The client started a search for two modules to replace the two that required compatibility mode and disabled them temporarily while we moved the site back to Apache to fix the url issue in Rokmenu. At this point, the site was responsive, though, pageloads with lots of images were not as quick as they had been with Nginx or Varnish. At a later point, images and static files will be served from Nginx or Varnish, but, the site is fairly responsive and handles the load spikes reasonably well when Googlebot or another spider hits.

In the end the site ended up running on Apache because Varnish and Nginx had minor issues with the deployment. Moving to Apache alternatives doesn’t always fix everything and may introduce side-effects that you cannot work around.

I’ve worked a lot with Varnish over the last few weeks and we’ve had a rather persistent hacker that has been sending a small but annoying DDOS to a client on one of our machines. Usually we isolate the client and move their affected sites to a machine that won’t affect other clients. Then we can modify firewall rules, find the issue, wait for the attack to end and move them back.
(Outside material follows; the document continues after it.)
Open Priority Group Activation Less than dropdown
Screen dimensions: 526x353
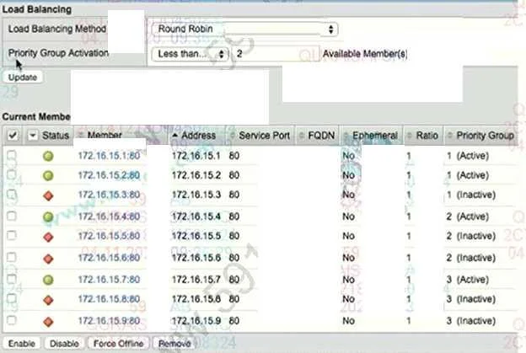tap(191, 54)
Usually this results in a bit of turmoil because not every client is easy to shuffle around. Some have multiple databases and perhaps the application they are running takes a bit more horsepower to run due to the attack.

In this case, the application wasn’t too badly written and it was just a matter of firewalling certain types of packets and modifying the TCP settings to allow things to time out a bit more quickly while the attack persisted. In order to do this seamlessly we had to move the physical IP that client was using to another machine running varnish.
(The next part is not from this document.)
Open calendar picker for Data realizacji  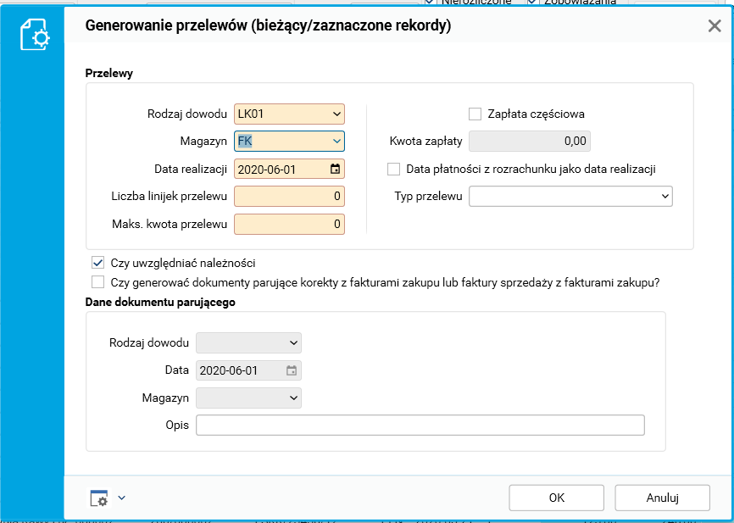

What we ended up with was running Varnish on a machine where we had the ability to freely firewall packets, could turn on more verbose packet logging and, pulled the requests from the original machine. Short of moving the IP address and making config changes on the existing machine, it was straightforward:

Original Machine
* changed apache config to listen to a different IP address on port 81
* modified the firewall to allow port 81
* adjusted the apache config to listen to port 81 on that IP address
* shut down the virtual ethernet interface
* restarted apache

Varnish Machine
* set up the backend to request files from port 81 on the new IP assigned from the old machine
* copied the firewall rules from the Original Machine to the Varnish Machine
* brought up the IP from the original machine
* restarted varnish

Cleared the Arp-cache in the switches that both machines were connected to.

Within seconds, the load on the Original machine dropped to half of what it was before. Varnish had been running on that machine, but, the DDOS was still hitting the firewall rules and causing apache to open connections. Moving both of those pieces of the equation off the machine resulted in an immediate improvement on the Original Machine. Since the same cpu horsepower is being used with the script – Varnish passes those requests through, and we’ve only removed some of the static files from being served from the machine, I believe we can safely conclude that it wasn’t the application that had the problems. Apache has roughly the same number of processes as it had when we were running varnish on that machine, so, the load reduction appears to be mostly related to the firewall rules or the traffic that was still coming through.

Since moving the traffic over to the other machine, we see the same issues being exhibited there. Since that machine isn’t doing anything but caching the apache responses, we can reasonably assume that the firewall is adding quite a bit of overhead to things. The inbound traffic on the Original Machine was cut almost in half with a corresponding jump on the Varnish machine. Since Varnish is dealing with inbound traffic from the original machine and from the DDOS attack, it is difficult to say with certainty that the inbound traffic on that machine is reflecting it, however, based on the 90% cache hit rate and the size of the cached pages, I don’t believe the inbound traffic on that machine should be what it is, so, it is evident that the DDOS traffic moved.

After moving one set of sites, and analyzing the Original Machine, it does appear that a second set of his sites is also impacted.